Il medesimo fa seguire all’ormai logora metafora della radiografia l’altrettanto inflazionata metafora del termometro. “Se c’è la febbre, si rompa il termometro!”, esclama questo passionale fan dell’Invalsi, attribuendo l’esortazione ai critici del suo idolo. Ma la febbre, una volta misurata, può passare. Lo studente invece dovrebbe essere ammalato per sempre. Recare le stimmate dei test, chiamati eufemisticamente “prove” dai vertici Invalsi, sine die.
Il medesimo sostiene che la scuola italiana sarebbe in parte refrattaria alle valutazioni. Parla di studenti e docenti come soggetti dai “demeriti” secretati. A decretare i demeriti sarebbero l’Invalsi e lui.

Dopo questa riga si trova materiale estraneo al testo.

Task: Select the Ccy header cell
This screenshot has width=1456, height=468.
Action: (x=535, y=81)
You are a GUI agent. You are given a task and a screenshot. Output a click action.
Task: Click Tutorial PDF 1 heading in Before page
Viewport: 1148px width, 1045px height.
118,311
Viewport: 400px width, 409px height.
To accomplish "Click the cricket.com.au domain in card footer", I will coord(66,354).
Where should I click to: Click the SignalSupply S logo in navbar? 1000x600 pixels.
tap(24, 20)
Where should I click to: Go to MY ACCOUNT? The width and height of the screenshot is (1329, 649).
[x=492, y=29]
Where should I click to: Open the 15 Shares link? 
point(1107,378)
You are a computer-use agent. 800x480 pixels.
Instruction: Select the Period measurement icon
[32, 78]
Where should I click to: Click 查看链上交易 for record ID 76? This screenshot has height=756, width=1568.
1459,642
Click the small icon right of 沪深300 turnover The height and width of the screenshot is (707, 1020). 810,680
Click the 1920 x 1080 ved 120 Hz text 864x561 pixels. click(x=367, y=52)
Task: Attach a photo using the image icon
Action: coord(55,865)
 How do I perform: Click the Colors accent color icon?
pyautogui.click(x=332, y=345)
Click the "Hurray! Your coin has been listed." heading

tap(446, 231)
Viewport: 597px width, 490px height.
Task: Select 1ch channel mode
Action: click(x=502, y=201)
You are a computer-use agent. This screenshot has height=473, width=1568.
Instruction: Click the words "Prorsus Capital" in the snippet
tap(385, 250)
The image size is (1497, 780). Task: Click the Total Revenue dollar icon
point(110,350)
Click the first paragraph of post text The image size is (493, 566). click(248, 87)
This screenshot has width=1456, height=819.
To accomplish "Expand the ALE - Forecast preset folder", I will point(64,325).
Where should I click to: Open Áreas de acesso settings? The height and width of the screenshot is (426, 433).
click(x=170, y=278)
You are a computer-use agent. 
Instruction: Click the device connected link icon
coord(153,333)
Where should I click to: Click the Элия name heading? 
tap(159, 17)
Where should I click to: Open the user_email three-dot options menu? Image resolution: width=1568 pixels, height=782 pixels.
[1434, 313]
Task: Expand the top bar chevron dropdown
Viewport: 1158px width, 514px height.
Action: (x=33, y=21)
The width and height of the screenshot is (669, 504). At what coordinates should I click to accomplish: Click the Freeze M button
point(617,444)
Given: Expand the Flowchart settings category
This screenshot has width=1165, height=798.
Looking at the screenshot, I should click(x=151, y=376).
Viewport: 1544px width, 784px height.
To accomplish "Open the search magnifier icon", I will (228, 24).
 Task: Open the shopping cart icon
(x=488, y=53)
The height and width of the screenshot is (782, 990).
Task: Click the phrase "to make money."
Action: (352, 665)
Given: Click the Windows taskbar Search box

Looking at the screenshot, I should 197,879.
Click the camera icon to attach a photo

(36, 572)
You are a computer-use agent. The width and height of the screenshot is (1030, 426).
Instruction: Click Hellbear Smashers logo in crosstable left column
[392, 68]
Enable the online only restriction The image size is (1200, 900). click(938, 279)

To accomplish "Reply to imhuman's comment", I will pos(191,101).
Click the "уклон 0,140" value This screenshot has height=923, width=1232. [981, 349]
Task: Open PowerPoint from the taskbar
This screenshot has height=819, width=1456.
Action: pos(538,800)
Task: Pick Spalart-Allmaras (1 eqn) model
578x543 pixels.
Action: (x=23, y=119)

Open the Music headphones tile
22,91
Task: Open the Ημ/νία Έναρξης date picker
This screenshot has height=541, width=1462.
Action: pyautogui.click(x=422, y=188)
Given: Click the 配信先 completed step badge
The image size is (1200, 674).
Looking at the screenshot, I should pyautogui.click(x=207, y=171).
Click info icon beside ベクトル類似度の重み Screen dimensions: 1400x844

Il medesimo afferma che l’allegato sarebbe “da presentare a università e datori di lavoro”. Questa è una sconcertante aberrazione. È aberrante sostenere che l’Invalsi dovrebbe influire sul percorso lavorativo dei cittadini. ( Si veda: L’Invalsi sostituisce i docenti nella valutazione degli alunni)
Si rende conto il medesimo di cosa sia l’Invalsi?
Gli basterebbe poco per capirlo. Sciogliere l’abbreviazione che dà il nome all’istituto. Trattasi di Istituto Nazionale per la Valutazione del Sistema dell’Istruzione. Del sistema, non dei singoli soggetti che in esso agiscono. Spostare tale valutazione sui singoli soggetti è invasione di campo. Il campo della libertà d’insegnamento. Libertà che deve rispondere al Ministero dell’Istruzione, non all’Invalsi.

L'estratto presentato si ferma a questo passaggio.